> MATERIAL FOR THE TASK
BEGIN

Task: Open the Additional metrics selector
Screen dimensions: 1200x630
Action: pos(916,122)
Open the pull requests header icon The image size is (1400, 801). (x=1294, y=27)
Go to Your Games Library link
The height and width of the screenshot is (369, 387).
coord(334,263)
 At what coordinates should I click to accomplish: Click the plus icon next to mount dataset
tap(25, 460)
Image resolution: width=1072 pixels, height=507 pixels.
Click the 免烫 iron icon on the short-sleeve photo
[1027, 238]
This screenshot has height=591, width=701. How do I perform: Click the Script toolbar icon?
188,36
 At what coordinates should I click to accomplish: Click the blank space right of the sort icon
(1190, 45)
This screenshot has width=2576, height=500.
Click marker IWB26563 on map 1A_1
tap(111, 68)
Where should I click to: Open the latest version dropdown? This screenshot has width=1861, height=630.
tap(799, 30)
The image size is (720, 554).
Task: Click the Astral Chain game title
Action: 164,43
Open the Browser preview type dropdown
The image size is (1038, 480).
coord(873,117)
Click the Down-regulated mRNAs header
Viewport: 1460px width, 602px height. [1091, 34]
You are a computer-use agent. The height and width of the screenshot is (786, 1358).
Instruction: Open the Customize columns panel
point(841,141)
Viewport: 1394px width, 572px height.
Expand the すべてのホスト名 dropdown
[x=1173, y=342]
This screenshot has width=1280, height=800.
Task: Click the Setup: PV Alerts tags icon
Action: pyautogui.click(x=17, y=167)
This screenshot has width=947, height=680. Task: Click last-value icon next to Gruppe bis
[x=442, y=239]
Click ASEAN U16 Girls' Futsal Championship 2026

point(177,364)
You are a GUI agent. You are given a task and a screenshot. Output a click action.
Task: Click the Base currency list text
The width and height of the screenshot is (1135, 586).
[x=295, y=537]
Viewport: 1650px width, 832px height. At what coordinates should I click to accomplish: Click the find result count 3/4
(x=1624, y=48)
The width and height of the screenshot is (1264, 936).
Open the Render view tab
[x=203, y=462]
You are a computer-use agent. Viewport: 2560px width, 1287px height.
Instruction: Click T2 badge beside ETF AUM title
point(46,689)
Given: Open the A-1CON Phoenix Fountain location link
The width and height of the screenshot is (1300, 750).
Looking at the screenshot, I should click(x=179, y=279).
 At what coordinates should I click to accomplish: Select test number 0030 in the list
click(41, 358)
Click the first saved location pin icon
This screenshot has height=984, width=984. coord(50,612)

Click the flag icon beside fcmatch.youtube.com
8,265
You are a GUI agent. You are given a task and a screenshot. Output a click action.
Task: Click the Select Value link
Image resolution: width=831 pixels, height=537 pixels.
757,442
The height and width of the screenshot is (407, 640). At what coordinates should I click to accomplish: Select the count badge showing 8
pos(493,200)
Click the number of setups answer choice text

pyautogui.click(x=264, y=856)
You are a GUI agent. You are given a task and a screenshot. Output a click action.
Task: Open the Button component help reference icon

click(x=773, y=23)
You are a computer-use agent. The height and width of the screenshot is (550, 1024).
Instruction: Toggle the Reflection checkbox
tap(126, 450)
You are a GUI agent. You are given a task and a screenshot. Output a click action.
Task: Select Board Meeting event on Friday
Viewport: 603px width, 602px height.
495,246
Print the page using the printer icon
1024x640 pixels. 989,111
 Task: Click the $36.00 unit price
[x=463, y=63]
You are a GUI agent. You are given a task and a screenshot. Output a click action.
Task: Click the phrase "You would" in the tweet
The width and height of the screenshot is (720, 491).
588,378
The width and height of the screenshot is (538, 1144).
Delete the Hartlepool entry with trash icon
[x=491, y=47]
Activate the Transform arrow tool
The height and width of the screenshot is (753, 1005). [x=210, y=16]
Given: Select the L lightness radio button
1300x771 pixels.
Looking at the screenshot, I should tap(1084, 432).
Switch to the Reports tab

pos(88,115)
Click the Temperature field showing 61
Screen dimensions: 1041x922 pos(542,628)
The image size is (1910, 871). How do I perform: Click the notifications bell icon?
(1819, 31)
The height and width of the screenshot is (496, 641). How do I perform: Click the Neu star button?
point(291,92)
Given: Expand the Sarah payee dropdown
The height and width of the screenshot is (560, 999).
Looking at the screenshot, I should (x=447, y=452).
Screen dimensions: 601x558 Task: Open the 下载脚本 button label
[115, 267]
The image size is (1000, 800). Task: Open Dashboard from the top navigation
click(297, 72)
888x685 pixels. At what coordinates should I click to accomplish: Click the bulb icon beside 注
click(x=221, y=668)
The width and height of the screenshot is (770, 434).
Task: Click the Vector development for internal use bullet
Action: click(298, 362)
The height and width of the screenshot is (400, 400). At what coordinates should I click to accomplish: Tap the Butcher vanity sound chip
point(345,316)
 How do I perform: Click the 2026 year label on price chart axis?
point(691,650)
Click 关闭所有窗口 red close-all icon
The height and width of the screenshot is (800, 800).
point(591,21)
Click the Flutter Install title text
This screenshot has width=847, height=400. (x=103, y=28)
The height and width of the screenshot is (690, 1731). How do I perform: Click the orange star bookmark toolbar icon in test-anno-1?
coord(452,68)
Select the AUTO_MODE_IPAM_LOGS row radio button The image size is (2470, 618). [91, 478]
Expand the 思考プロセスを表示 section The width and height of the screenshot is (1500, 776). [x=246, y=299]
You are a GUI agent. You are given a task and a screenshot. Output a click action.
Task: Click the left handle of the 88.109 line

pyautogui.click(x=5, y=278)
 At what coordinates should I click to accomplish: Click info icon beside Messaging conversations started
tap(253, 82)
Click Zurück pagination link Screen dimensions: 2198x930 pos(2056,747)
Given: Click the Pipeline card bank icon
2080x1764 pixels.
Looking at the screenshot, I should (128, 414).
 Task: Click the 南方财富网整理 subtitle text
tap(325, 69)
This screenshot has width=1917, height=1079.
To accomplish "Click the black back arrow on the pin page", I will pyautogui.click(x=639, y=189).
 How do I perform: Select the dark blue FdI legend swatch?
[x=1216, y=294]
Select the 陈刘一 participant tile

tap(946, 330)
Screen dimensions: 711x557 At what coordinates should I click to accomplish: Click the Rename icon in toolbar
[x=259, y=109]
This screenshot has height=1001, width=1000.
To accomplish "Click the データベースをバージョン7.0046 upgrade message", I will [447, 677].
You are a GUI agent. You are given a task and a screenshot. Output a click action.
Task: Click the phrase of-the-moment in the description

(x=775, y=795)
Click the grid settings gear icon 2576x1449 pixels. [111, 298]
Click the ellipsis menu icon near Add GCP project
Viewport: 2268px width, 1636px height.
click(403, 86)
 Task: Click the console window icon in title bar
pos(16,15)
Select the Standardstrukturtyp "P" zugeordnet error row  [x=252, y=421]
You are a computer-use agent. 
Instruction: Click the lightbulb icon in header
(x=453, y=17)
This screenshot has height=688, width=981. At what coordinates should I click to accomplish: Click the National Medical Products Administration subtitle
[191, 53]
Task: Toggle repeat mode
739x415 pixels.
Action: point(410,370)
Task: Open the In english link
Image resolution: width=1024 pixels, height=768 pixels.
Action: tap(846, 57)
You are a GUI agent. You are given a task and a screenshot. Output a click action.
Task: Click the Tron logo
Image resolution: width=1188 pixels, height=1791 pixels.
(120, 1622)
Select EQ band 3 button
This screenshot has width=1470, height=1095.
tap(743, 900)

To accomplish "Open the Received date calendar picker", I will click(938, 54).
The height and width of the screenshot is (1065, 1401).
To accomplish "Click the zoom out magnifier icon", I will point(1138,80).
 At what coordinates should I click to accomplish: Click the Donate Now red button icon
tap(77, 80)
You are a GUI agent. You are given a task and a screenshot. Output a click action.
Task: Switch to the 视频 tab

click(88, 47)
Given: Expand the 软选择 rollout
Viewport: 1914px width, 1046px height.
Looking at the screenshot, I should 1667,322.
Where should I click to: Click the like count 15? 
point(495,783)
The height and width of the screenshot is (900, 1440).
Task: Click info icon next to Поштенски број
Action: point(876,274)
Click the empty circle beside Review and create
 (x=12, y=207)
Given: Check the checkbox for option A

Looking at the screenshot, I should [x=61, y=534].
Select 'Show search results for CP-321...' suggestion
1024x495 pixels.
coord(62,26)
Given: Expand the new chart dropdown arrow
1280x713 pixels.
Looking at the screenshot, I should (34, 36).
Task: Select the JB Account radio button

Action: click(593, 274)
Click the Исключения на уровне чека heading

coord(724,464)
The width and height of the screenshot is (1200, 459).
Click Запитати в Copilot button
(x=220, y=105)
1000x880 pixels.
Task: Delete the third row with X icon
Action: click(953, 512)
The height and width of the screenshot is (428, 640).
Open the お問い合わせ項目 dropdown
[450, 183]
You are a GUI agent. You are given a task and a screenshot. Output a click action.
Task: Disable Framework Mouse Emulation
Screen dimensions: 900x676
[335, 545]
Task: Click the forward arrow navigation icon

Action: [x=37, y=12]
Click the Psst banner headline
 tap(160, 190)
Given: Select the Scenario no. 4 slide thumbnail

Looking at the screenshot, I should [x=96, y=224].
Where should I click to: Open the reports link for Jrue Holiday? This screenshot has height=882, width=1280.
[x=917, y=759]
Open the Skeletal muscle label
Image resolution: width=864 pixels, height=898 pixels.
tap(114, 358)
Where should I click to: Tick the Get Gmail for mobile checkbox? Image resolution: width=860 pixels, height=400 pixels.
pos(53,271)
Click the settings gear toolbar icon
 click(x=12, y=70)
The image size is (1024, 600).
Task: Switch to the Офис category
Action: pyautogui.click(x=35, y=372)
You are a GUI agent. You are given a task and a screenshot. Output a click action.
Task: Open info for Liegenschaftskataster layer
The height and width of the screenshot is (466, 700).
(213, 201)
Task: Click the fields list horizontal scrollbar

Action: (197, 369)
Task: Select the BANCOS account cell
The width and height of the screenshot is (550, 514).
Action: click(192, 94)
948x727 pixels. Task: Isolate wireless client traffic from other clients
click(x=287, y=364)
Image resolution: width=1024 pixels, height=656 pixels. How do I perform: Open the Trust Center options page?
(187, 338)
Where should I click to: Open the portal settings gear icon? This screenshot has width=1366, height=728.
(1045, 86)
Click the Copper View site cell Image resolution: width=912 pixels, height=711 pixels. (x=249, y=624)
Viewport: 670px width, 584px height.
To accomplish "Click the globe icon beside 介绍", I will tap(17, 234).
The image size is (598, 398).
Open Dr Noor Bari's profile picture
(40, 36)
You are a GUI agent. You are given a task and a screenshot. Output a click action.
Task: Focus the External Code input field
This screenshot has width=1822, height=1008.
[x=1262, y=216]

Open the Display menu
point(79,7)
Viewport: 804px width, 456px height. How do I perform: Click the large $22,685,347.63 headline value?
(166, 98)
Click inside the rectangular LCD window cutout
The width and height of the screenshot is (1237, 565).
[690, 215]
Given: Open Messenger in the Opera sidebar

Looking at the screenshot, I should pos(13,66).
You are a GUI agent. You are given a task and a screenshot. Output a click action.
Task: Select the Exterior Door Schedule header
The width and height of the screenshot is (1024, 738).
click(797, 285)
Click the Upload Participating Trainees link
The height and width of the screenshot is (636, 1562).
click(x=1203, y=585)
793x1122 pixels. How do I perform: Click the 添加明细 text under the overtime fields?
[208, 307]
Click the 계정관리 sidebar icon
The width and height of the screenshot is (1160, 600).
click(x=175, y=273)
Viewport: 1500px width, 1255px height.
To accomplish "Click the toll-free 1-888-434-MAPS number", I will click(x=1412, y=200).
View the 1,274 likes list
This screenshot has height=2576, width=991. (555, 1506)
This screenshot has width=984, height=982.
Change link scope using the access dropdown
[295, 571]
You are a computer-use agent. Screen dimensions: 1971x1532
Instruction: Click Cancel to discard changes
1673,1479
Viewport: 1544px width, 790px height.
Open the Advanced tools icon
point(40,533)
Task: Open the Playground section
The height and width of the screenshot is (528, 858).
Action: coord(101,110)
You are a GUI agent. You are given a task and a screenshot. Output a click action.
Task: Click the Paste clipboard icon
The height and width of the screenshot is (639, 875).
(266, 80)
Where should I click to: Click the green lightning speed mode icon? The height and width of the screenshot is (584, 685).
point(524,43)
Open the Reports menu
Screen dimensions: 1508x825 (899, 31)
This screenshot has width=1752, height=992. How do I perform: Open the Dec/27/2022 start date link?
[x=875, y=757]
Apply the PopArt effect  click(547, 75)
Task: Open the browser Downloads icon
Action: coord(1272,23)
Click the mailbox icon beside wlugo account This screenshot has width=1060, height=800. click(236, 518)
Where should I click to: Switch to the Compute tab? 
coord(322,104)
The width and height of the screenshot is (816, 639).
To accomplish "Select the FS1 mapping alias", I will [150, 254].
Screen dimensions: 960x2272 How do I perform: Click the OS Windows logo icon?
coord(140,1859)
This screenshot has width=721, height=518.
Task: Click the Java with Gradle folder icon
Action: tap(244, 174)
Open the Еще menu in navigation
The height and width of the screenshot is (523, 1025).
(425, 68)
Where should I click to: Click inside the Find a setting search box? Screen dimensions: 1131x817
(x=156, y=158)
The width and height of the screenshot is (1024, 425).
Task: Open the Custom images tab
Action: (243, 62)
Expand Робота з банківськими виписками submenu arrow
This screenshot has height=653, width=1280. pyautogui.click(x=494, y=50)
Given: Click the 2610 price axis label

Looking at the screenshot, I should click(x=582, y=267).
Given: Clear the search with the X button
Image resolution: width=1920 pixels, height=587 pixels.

END

Scan the material for lines that hold the word "cell", then say how many there are and nothing else.

2